March 18, 2024 marks the 180th anniversary of the birth of the outstanding Russian composer, teacher, and music theorist Nikolai Andreevich Rimsky-Korsakov. His work is an integral part of not only Russian but also world culture. Music did not immediately become the main work of N. A. Rimsky-Korsakov’s life.

The future composer was born in Tikhvin on March 18 (March 6, old style) 1844. The first signs of musical ability appeared in him very early. The family had an old piano that my father played.

At the age of six, the boy began to learn to play the piano. According to Rimsky-Korsakov, he did not study music particularly diligently. However, having extraordinary musical abilities, he reached the point where he could independently “put down on paper what he played on the piano tolerably well”.

He liked reading. As he himself later wrote, he learned to read “jokingly”. Having an excellent memory, he memorized entire pages of the works that his mother read to him, word for word. Like all boys, he loved to play pranks: he climbed roofs and trees, made scenes, falling to the floor crying if he was punished. He was “captivated” by the idea of becoming a sailor, but by his own admission, he never dreamed of becoming a musician.
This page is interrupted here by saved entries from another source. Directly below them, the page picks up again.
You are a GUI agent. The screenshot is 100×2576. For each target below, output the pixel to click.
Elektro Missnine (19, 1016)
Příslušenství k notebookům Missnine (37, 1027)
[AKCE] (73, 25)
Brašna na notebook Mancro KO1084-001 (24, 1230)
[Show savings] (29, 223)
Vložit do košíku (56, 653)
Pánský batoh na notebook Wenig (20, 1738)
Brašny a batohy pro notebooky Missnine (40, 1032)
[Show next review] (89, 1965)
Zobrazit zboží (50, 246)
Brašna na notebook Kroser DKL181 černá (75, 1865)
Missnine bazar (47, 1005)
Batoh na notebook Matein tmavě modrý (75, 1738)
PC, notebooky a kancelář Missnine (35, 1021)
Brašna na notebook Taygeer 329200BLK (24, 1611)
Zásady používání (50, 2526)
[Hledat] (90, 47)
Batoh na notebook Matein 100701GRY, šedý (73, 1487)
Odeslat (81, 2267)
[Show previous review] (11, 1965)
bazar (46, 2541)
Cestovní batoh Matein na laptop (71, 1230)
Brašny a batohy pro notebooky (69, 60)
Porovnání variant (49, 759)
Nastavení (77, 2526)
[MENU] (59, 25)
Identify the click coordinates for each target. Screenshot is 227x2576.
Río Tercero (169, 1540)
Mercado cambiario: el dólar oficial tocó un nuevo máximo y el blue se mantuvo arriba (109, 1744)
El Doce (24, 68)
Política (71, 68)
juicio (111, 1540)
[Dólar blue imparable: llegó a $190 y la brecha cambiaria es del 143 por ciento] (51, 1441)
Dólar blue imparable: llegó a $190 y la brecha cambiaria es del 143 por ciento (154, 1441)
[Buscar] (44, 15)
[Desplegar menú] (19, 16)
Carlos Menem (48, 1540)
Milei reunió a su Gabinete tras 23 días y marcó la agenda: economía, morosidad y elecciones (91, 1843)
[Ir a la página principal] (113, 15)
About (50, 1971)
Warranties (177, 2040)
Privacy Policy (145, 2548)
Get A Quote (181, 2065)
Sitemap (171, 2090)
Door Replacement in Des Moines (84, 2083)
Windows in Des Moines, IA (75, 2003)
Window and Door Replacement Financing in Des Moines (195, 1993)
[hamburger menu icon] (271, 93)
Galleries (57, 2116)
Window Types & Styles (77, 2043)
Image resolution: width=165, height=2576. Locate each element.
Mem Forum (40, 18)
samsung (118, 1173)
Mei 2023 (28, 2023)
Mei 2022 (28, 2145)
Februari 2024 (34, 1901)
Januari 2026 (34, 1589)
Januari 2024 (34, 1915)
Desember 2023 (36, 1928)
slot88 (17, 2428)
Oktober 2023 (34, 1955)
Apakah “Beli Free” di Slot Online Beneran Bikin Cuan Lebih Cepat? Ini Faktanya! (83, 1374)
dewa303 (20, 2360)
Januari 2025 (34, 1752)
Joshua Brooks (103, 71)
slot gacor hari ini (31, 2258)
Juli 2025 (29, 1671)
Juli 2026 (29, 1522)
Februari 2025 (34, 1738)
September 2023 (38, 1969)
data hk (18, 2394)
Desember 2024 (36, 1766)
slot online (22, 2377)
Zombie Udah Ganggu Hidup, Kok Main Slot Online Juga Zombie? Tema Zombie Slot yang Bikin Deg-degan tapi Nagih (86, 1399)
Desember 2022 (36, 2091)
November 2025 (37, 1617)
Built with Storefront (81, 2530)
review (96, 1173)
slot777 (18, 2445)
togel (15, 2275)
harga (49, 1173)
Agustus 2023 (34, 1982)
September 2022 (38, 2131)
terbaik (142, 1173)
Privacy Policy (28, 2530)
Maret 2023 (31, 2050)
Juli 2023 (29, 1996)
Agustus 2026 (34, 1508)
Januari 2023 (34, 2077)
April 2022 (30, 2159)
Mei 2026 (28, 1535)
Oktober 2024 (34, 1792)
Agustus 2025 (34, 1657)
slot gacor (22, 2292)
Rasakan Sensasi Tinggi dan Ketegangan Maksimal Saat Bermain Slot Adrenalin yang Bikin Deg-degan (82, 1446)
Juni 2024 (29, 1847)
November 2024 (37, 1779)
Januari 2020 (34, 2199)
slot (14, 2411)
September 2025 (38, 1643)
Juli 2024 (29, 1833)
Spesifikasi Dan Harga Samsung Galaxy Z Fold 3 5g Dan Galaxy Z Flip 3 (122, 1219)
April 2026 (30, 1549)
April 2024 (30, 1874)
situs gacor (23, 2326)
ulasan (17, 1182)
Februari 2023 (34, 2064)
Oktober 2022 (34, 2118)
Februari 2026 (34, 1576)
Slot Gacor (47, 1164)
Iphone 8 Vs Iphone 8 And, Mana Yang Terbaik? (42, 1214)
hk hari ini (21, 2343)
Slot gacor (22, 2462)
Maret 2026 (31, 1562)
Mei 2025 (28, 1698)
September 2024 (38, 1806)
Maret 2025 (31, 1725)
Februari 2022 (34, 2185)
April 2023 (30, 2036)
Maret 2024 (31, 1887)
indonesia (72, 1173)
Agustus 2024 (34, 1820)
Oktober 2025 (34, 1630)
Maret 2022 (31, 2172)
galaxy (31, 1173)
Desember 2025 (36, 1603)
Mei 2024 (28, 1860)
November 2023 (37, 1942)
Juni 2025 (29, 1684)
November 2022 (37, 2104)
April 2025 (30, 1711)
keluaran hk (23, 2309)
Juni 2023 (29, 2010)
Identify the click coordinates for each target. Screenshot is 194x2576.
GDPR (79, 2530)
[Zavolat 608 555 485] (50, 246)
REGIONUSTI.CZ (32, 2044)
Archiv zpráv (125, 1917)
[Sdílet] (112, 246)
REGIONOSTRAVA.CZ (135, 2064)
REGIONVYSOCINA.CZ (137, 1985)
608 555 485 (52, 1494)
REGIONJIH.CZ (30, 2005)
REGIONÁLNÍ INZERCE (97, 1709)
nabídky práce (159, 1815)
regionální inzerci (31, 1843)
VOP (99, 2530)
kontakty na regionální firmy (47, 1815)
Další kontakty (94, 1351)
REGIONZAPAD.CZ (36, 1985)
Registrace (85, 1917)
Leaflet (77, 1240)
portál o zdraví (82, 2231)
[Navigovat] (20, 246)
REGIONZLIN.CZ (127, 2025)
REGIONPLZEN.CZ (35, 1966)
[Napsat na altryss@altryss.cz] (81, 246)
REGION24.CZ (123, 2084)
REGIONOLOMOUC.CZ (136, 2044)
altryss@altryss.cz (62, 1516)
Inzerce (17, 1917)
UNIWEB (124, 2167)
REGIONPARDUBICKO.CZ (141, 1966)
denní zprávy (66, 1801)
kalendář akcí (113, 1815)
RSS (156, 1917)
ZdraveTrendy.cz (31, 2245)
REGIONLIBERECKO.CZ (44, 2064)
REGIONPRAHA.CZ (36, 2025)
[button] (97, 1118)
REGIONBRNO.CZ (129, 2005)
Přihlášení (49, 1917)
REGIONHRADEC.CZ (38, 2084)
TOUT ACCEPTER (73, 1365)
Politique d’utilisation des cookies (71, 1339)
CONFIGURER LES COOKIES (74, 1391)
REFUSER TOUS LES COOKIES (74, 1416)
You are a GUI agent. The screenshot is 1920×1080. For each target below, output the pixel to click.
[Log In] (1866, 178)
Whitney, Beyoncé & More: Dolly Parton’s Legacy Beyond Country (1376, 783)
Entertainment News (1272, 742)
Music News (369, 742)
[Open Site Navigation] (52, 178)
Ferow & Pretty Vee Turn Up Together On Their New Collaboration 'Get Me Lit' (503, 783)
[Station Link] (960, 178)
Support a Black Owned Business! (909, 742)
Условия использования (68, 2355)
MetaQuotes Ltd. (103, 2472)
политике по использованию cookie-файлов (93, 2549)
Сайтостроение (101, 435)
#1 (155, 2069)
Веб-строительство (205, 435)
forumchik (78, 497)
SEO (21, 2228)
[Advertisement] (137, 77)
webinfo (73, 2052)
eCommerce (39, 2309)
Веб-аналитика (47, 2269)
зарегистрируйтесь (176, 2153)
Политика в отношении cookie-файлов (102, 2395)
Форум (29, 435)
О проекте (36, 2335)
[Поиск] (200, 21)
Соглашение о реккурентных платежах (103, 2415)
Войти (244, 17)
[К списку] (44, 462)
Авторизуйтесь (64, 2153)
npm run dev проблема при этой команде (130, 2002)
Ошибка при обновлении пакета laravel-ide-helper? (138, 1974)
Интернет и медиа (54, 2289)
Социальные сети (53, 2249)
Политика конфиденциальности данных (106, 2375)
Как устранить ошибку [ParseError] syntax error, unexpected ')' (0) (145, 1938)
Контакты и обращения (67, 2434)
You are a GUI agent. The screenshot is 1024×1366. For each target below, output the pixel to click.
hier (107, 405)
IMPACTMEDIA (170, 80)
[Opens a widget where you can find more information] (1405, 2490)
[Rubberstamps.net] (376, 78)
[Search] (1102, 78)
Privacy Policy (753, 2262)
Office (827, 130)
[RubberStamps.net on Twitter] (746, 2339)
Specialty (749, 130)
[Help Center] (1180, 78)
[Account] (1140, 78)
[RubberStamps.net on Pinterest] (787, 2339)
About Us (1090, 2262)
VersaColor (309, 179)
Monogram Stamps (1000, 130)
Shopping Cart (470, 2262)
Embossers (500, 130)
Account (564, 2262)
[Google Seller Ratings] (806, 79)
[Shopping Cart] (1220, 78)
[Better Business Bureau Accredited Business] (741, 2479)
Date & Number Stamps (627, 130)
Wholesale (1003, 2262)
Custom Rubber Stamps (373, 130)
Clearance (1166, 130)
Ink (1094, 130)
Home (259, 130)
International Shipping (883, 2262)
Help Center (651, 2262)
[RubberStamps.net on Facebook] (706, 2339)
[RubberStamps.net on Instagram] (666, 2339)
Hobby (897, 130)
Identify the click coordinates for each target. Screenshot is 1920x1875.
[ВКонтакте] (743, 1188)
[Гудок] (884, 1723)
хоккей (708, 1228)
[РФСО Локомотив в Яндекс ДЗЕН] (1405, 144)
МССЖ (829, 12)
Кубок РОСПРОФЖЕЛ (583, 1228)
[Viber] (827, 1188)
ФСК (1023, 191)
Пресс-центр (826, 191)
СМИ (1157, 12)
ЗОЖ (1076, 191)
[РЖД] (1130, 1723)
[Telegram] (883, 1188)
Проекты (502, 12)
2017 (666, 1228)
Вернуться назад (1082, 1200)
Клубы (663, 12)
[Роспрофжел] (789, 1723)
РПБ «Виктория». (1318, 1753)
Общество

The parents decided to send the young man to the naval corps, since his uncle and brother were sailors. At the end of July 1856, the father took the boy to St. Petersburg to enter the Naval Cadet Corps.

In the autumn of 1860, Rimsky-Korsakov began studying piano with teacher Fyodor Canille.

In November 1861, Canille brought Rimsky-Korsakov to the circle of musician Miliy Balakirev, the “Mighty Handful”. It included Modest Mussorgsky, Alexander Borodin and Cesar Cui. Communication with musicians played an important role in Rimsky-Korsakov’s creative life. A year later, the aspiring composer took on his first major work, Symphony № 1.

In 1862, Rimsky-Korsakov graduated from the Naval Cadet Corps: “My graduation as a midshipman took place on April 8, 1862”. He received the title of midshipman upon completion of the school course; midshipmen were free people. Rimsky-Korsakov received his officer rank after two years of service.

The young man faced a three-year trip around the world on the Almaz clipper and a complete “separation from music”. While traveling, he reflected: “Having met the Balakirev circle, I began to dream of a musical path; I was encouraged and directed in a circle towards this road. At that time I was already really passionate about music”. 

Having returned from a trip around the world, Rimsky-Korsakov devoted himself entirely to music. In 1867 he wrote “Serbian Fantasy”. It was performed at one of the concerts of the Russian Musical Society. Pyotr Ilyich Tchaikovsky described this event in his book Musical feuilletons and notes of Pyotr Ilyich Tchaikovsky (1898). The Presidential Library's portal features the dedicatory inscriptions of P. I. Tchaikovsky to N. A. Rimsky-Korsakov, made in 1885-1886 on the scores of Suite № 3 for orchestra and Symphony in four scenes “Manfred”.

The great musician Pyotr Ilyich Tchaikovsky turned out to be right. Rimsky-Korsakov left behind a rich creative heritage. Fifteen operas, symphonic works, vocal compositions. In addition, N. A. Rimsky-Korsakov was active in teaching. In 1871 he became a professor at the St. Petersburg Conservatory. From 1873 to 1884 he was Inspector of Musical Choirs of the Naval Department, and from 1874 to 1881 he was Director of the Free Music School.

The electronic collections of the Presidential Library also contain letters from N. A. Rimsky-Korsakov to M. A. Vrubel, the author of scenery sketches for “The Tale of Tsar Saltan”, costumes for “Koshchei the Immortal” and to his wife, the outstanding singer N. I. Zabele-Vrubel. It was for her extraordinary voice that Rimsky-Korsakov wrote many musical masterpieces. Nadezhda Ivanovna became the ideal “Korsakov singer,” filling with spirituality the images of the Swan Princess, the Snow Maiden, the Sea Princess and other heroines of his operas. The Presidential Library's portal also contains materials from the correspondence between N. A. Rimsky-Korsukov and M. A. Balakirev, published in the magazine Musical Contemporary (1916), portrait photographs of the composer and other materials.